## start EXCERPT PROVIDED

Excerpts taken from Tamma Durfee Miner White’s reflections of her father Edmond Durfee (1788-1845). Edmond joined The Church of Jesus Christ of Latter-day Saints, often inadvertently called the “Mormon Church,” in 1831. He was shot by an angry anti-Mormon mob at the Isaac Morley settlement at Green Plains, Hancock, Illinois in 1845.
My father’s name was Edmund Durfee, he was born in Rhode Island on the 3rd October 1788 of Dutch decent [SIC]. My mother’s name was Magdalena “Lana” Pickle and she was born 6 June 1788. Her father and mother were from Holland. I was born 6 March 1813 in Lennox, Madison County, New York and lived there until I was about nine years old when we moved to Amboy, Oswego County. Father bought some land, built him a house, made a small farm, and worked at his trade that was mostly carpenter and millwright. We lived there until the first of June 1830, father bought more land. There were lots of maple trees. Then father wanted to go West so he sold his sugar bush and farm and started for the south of Ohio. We went through Camden Village to the canal, went on the canal to Buffalo, we went to Briggles (Ruggles) in Huron County.

## end EXCERPT PROVIDED

ACTIONS TO TAKE
1 > Copy the passage on Edmond Durfee from "Excerpts taken from" to "Illinois in 1845.", swapping "mob" for "crowd".
2 > In the passage on Edmond Durfee, what was the writer's mother's name?
The records that follow come from a separate source.

## start STORED ROWS

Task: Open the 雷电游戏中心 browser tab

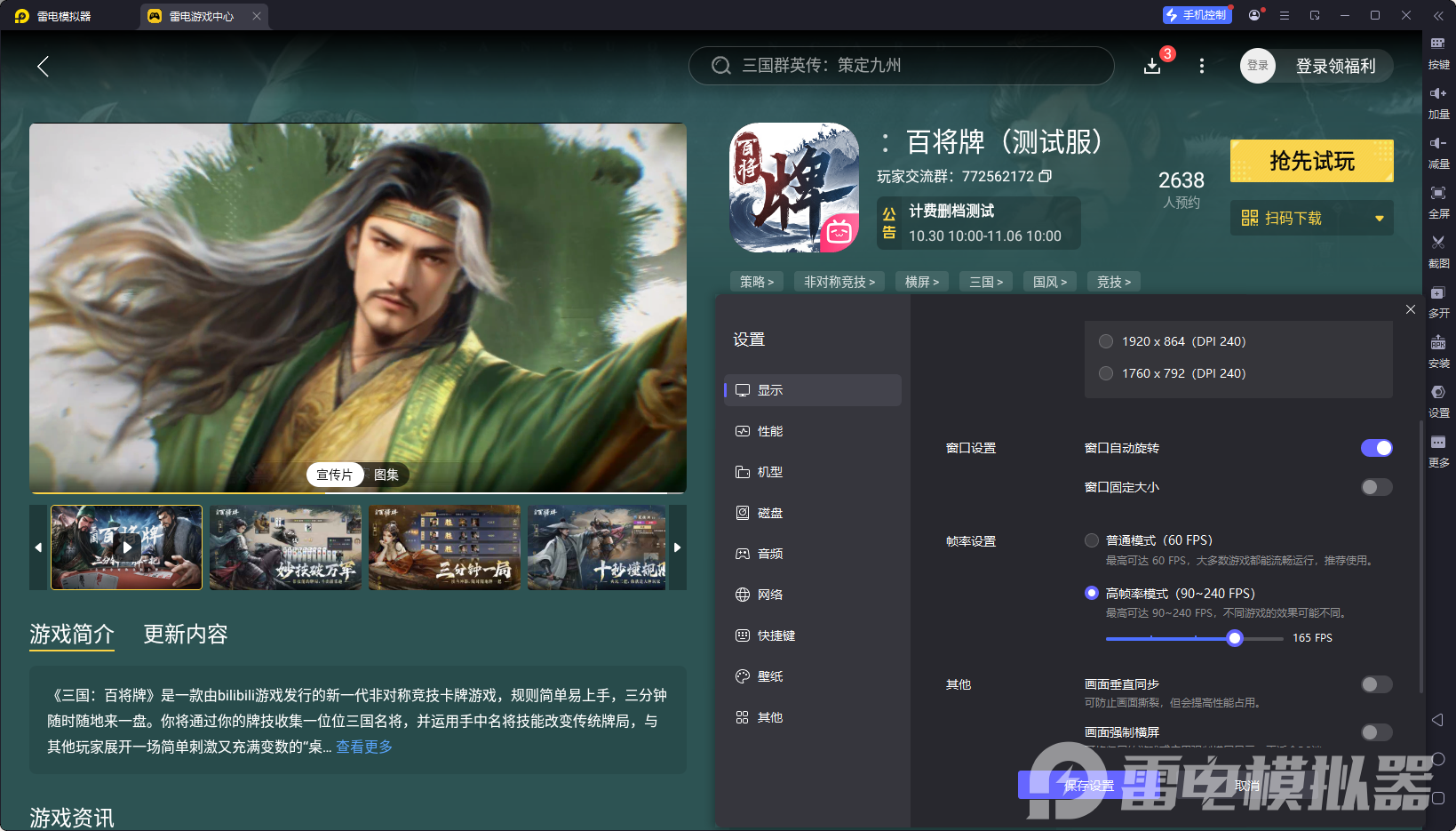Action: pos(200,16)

## end STORED ROWS
## start STORED ROWS

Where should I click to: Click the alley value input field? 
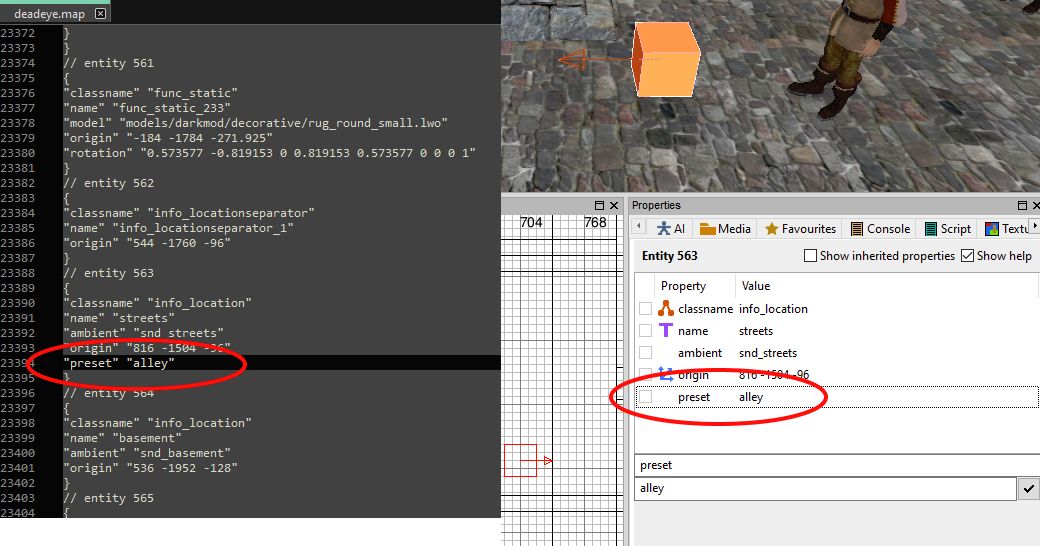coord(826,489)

## end STORED ROWS

RESPONSES TO THE TASKS
1 >
Excerpts taken from Tamma Durfee Miner White’s reflections of her father Edmond Durfee (1788-1845). Edmond joined The Church of Jesus Christ of Latter-day Saints, often inadvertently called the “Mormon Church,” in 1831. He was shot by an angry anti-Mormon crowd at the Isaac Morley settlement at Green Plains, Hancock, Illinois in 1845.

2 > Magdalena "Lana" Pickle